* **Activity**
From the listing that follows, count the lines including "agent" and give the number alone.

* **Records provided**
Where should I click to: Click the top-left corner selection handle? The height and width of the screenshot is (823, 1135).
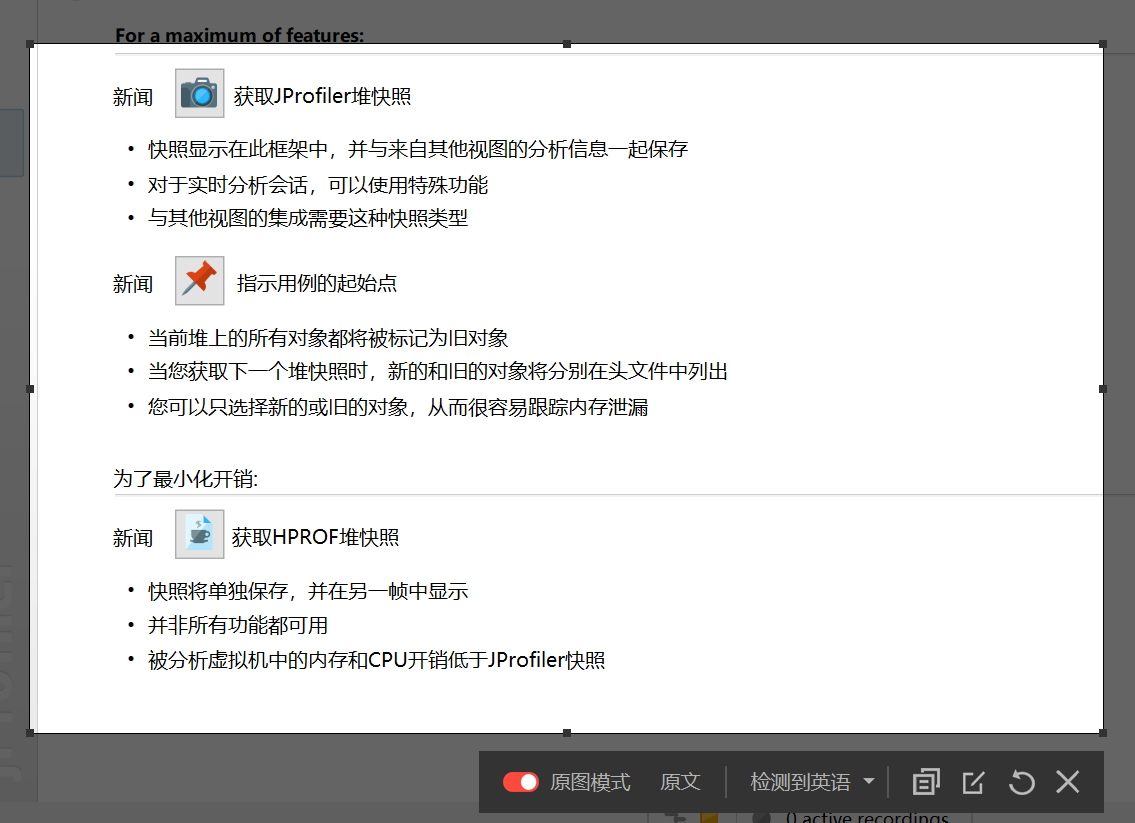(x=30, y=45)

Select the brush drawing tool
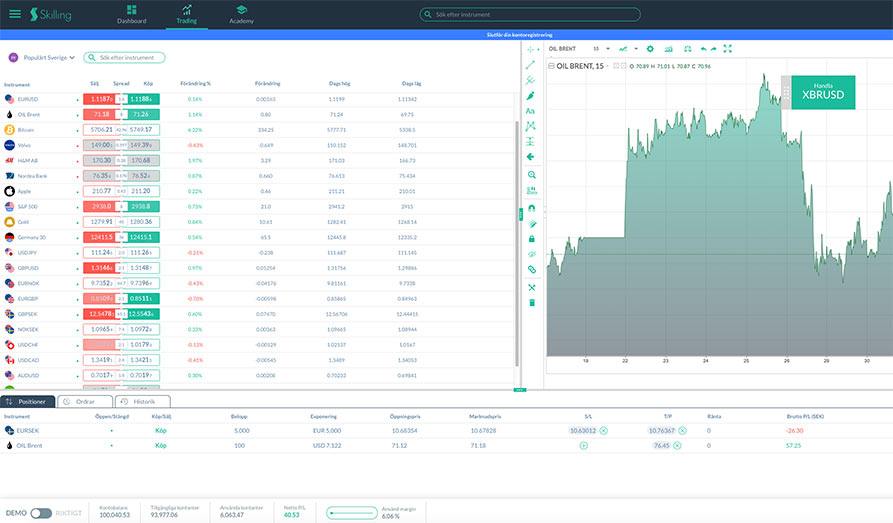pos(530,96)
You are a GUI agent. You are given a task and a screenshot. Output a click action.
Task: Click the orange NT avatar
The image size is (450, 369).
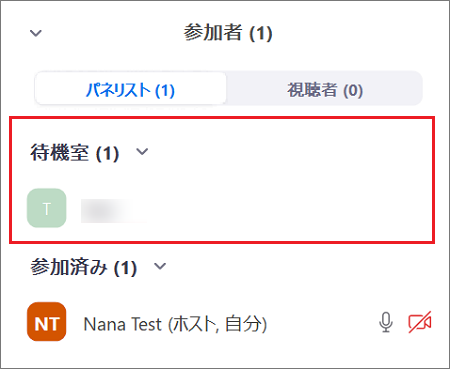(x=47, y=322)
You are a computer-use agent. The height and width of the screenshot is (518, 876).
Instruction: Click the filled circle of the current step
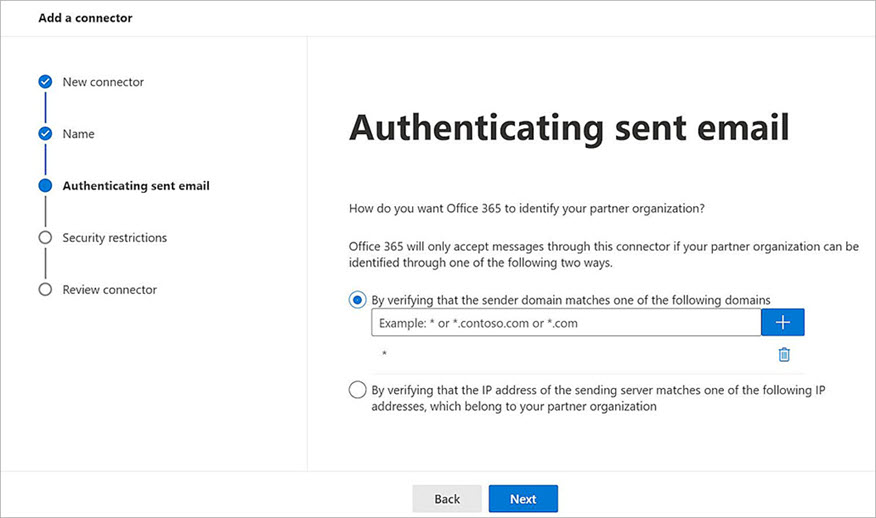(45, 186)
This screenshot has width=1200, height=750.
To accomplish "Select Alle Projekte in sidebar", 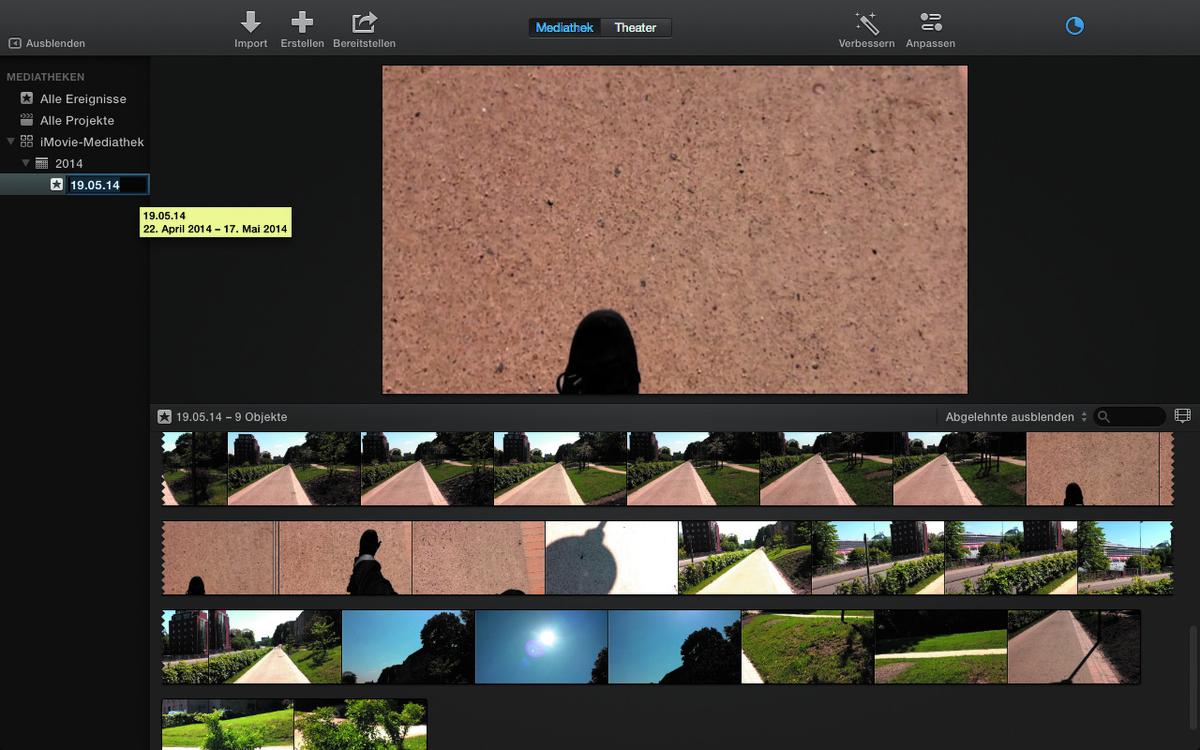I will pos(77,120).
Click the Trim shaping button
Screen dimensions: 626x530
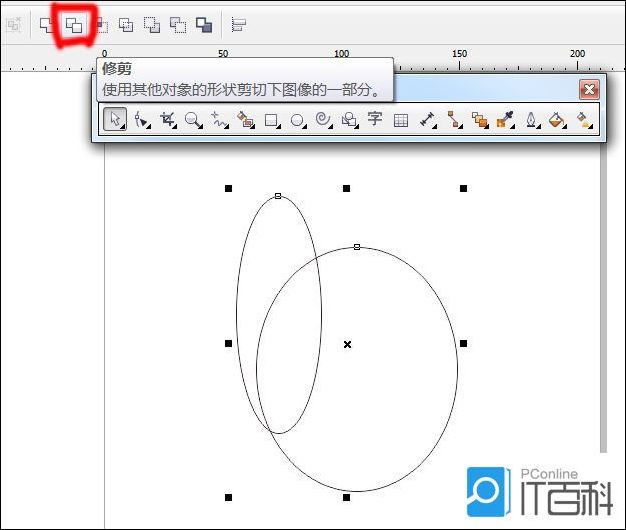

* **Written answer**
2